YOUR ASSIGNMENT ▸ Write out all of the data exactly as it appears.

┌─ GIVEN RECORDS

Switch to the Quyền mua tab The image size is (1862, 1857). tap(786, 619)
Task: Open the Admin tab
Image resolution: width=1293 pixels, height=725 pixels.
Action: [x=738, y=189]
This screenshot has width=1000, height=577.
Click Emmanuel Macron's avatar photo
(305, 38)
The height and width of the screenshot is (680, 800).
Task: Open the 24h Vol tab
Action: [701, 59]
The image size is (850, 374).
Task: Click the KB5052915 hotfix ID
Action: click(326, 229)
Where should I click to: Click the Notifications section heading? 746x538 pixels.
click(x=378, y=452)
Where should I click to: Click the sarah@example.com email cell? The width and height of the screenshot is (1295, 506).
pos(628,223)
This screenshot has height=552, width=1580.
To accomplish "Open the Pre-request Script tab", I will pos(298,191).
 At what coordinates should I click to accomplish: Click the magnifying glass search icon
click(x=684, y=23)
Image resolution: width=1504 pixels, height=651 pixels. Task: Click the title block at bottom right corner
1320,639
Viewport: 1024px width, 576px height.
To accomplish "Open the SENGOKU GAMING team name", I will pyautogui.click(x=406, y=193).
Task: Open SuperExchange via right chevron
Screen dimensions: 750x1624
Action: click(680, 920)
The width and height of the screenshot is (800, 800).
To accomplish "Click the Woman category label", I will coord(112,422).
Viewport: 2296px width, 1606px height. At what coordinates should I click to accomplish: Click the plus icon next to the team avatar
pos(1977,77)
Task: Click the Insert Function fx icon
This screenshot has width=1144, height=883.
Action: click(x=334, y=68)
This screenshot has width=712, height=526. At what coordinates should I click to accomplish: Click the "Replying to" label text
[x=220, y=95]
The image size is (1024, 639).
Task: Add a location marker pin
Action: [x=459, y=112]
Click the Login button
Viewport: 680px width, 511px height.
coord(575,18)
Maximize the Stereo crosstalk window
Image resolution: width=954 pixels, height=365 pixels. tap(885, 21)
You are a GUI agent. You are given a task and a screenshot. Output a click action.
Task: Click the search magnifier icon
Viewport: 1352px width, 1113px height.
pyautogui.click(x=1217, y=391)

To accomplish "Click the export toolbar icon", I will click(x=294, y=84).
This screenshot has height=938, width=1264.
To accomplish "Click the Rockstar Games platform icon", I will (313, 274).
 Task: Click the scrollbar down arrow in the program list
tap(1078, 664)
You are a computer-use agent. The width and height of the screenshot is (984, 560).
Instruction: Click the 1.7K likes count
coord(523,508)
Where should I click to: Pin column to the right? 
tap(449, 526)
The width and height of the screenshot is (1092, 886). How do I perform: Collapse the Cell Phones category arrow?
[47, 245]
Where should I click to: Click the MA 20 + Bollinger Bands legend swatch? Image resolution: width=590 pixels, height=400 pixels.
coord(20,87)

└─

OUTPUT OF THE TASK ▸
Switch to the Quyền mua tab The image size is (1862, 1857). tap(786, 619)
Task: Open the Admin tab
Image resolution: width=1293 pixels, height=725 pixels.
Action: [x=738, y=189]
This screenshot has width=1000, height=577.
Click Emmanuel Macron's avatar photo
(305, 38)
The height and width of the screenshot is (680, 800).
Task: Open the 24h Vol tab
Action: [701, 59]
The image size is (850, 374).
Task: Click the KB5052915 hotfix ID
Action: click(326, 229)
Where should I click to: Click the Notifications section heading? 746x538 pixels.
click(x=378, y=452)
Where should I click to: Click the sarah@example.com email cell? The width and height of the screenshot is (1295, 506).
pos(628,223)
This screenshot has height=552, width=1580.
To accomplish "Open the Pre-request Script tab", I will pos(298,191).
 At what coordinates should I click to accomplish: Click the magnifying glass search icon
click(x=684, y=23)
Image resolution: width=1504 pixels, height=651 pixels. Task: Click the title block at bottom right corner
1320,639
Viewport: 1024px width, 576px height.
To accomplish "Open the SENGOKU GAMING team name", I will pyautogui.click(x=406, y=193).
Task: Open SuperExchange via right chevron
Screen dimensions: 750x1624
Action: click(680, 920)
The width and height of the screenshot is (800, 800).
To accomplish "Click the Woman category label", I will coord(112,422).
Viewport: 2296px width, 1606px height. At what coordinates should I click to accomplish: Click the plus icon next to the team avatar
pos(1977,77)
Task: Click the Insert Function fx icon
This screenshot has width=1144, height=883.
Action: click(x=334, y=68)
This screenshot has width=712, height=526. At what coordinates should I click to accomplish: Click the "Replying to" label text
[x=220, y=95]
The image size is (1024, 639).
Task: Add a location marker pin
Action: [x=459, y=112]
Click the Login button
Viewport: 680px width, 511px height.
coord(575,18)
Maximize the Stereo crosstalk window
Image resolution: width=954 pixels, height=365 pixels. tap(885, 21)
You are a GUI agent. You are given a task and a screenshot. Output a click action.
Task: Click the search magnifier icon
Viewport: 1352px width, 1113px height.
pyautogui.click(x=1217, y=391)

To accomplish "Click the export toolbar icon", I will click(x=294, y=84).
This screenshot has height=938, width=1264.
To accomplish "Click the Rockstar Games platform icon", I will (313, 274).
 Task: Click the scrollbar down arrow in the program list
tap(1078, 664)
You are a computer-use agent. The width and height of the screenshot is (984, 560).
Instruction: Click the 1.7K likes count
coord(523,508)
Where should I click to: Pin column to the right? 
tap(449, 526)
The width and height of the screenshot is (1092, 886). How do I perform: Collapse the Cell Phones category arrow?
[47, 245]
Where should I click to: Click the MA 20 + Bollinger Bands legend swatch? Image resolution: width=590 pixels, height=400 pixels.
coord(20,87)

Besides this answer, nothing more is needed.